English    Türkçe    فارسی   

6
557-566

  • Kuş dedi ki: Zâhitlerin afsununu dinleyenin lâyığı budur.
  • Zâhit, hayır dedi, nahak yere yetimlerin malını yiyen kişinin lâyığıdır bu.
  • Kuş, bundan sonra öyle bir ağlayıp sızlanmaya koyuldu ki derdinden tuzak da titredi, avcı da.
  • Kuş, gönlümdeki birbirine zıt şeyler yüzünden belim kırıldı diyordu; sevgili, gel de ellerinle başımı okşa. 560
  • Elinin altında oldukça başım rahatlaşır. Elin lûtuf ve ihsan hususunda bir delildir senin.
  • Gölgeni başımdan çekme. Kararım kalmadı, kararım kalmadı, kararım kalmadı!

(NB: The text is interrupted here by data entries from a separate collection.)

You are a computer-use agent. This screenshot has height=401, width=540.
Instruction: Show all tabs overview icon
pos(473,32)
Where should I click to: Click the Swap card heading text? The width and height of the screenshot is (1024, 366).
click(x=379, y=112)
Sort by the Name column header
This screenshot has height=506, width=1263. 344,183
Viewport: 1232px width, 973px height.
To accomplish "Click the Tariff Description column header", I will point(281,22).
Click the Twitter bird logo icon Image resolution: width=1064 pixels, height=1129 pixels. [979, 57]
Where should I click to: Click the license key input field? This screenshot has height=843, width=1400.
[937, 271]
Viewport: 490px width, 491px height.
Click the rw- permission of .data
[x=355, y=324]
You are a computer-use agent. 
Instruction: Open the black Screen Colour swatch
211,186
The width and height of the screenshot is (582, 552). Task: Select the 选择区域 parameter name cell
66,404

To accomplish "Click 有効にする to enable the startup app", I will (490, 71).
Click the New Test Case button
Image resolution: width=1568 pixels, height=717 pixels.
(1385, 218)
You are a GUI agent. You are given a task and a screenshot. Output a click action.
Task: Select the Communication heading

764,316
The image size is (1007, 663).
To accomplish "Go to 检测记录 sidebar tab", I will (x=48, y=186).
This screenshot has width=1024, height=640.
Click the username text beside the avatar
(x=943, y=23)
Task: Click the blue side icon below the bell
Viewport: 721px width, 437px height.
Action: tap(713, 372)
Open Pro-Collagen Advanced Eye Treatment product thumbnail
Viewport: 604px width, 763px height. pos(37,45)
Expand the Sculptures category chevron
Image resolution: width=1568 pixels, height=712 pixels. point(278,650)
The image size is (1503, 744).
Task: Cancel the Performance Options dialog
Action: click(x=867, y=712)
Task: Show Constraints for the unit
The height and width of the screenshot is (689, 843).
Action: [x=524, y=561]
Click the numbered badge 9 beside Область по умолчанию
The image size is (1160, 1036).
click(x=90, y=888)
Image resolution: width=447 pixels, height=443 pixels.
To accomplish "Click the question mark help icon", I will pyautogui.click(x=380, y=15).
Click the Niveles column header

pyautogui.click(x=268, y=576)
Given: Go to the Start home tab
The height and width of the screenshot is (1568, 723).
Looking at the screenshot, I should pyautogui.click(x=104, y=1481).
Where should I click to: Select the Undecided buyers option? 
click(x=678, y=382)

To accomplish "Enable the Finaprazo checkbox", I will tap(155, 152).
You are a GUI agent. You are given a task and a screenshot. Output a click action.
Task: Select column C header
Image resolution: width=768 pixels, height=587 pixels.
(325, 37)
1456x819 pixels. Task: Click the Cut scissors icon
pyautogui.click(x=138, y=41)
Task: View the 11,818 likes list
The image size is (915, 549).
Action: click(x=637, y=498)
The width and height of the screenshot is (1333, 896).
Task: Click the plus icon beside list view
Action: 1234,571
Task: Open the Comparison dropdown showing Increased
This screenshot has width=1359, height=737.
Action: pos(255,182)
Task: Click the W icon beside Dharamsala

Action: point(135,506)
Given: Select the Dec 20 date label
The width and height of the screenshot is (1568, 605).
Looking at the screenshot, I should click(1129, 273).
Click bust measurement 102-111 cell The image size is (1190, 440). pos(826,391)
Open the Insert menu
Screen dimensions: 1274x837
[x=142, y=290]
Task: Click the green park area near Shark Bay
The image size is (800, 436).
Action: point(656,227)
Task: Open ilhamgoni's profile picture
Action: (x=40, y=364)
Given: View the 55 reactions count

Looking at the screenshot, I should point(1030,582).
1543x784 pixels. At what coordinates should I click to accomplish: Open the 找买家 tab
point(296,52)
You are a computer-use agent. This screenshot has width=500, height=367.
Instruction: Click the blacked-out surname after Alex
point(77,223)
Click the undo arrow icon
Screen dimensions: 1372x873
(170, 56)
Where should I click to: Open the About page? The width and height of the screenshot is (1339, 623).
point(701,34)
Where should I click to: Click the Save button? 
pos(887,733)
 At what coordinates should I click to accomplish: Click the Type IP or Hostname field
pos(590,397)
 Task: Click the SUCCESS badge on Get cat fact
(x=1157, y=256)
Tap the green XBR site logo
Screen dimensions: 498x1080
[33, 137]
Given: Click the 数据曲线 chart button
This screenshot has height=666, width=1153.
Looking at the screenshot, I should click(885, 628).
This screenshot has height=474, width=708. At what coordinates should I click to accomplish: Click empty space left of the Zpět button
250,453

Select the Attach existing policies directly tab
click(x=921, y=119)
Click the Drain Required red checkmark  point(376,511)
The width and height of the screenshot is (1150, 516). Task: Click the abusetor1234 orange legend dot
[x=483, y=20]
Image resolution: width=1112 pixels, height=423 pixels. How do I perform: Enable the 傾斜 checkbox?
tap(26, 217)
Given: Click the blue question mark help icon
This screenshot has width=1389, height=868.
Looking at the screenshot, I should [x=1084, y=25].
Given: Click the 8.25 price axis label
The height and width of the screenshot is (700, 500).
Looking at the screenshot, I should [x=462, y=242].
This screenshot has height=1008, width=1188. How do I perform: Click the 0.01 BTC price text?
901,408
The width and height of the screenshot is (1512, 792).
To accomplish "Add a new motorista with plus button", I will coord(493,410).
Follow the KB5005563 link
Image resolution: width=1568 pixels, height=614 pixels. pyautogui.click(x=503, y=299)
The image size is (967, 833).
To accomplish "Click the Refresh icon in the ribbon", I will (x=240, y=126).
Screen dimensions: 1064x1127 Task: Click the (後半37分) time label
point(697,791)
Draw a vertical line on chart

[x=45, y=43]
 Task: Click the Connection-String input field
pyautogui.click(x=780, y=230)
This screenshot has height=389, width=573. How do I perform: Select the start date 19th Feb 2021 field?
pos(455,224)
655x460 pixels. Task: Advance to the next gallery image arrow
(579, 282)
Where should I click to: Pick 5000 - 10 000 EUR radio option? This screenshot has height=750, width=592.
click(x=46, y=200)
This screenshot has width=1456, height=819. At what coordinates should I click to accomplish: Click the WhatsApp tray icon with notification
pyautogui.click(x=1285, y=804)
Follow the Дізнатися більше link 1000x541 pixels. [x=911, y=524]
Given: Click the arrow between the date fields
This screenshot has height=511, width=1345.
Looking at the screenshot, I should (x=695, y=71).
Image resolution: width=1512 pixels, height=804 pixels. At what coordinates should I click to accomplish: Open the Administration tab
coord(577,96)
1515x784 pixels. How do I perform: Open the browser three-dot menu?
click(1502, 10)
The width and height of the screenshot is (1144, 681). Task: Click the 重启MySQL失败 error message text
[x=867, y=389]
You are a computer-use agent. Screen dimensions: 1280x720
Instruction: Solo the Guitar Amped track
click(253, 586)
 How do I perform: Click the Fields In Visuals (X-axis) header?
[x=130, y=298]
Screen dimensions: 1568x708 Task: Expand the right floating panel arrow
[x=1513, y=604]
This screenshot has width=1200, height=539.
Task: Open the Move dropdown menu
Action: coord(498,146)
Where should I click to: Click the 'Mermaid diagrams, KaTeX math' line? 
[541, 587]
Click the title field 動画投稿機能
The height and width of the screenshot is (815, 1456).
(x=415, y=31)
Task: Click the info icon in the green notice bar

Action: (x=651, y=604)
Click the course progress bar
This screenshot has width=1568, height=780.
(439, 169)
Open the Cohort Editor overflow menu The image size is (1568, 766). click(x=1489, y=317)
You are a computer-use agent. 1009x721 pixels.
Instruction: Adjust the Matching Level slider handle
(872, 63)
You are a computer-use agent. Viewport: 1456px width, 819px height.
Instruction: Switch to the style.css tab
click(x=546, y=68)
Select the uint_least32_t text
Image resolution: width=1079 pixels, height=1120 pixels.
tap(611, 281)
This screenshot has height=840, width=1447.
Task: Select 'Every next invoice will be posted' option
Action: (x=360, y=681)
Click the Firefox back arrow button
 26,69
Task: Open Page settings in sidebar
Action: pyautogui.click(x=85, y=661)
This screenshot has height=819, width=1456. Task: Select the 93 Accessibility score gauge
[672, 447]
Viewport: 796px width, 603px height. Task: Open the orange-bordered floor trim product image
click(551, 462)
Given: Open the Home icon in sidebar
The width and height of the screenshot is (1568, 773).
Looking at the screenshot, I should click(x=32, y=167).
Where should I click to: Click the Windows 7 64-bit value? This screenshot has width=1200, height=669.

  • Senin derdinle ey selvilerin, yaseminlerin haset ettikleri güzel, uyku gözlerimden usandı.
  • Lâyık değilsem bile ne olur, bir an olsun bu dertlere düşmüş, dermana lâyık olmayan kulun halini sorsan ne olur ki?
  • Yoklukta ne liyakat vardı ki sen ona bunca lûtuf kapılarını açtın. 565
  • Uyuz bir toprağı, kerem ettin de insan haline getirdin; yenine, yakasına duygu nurlarından on inci doldurdun.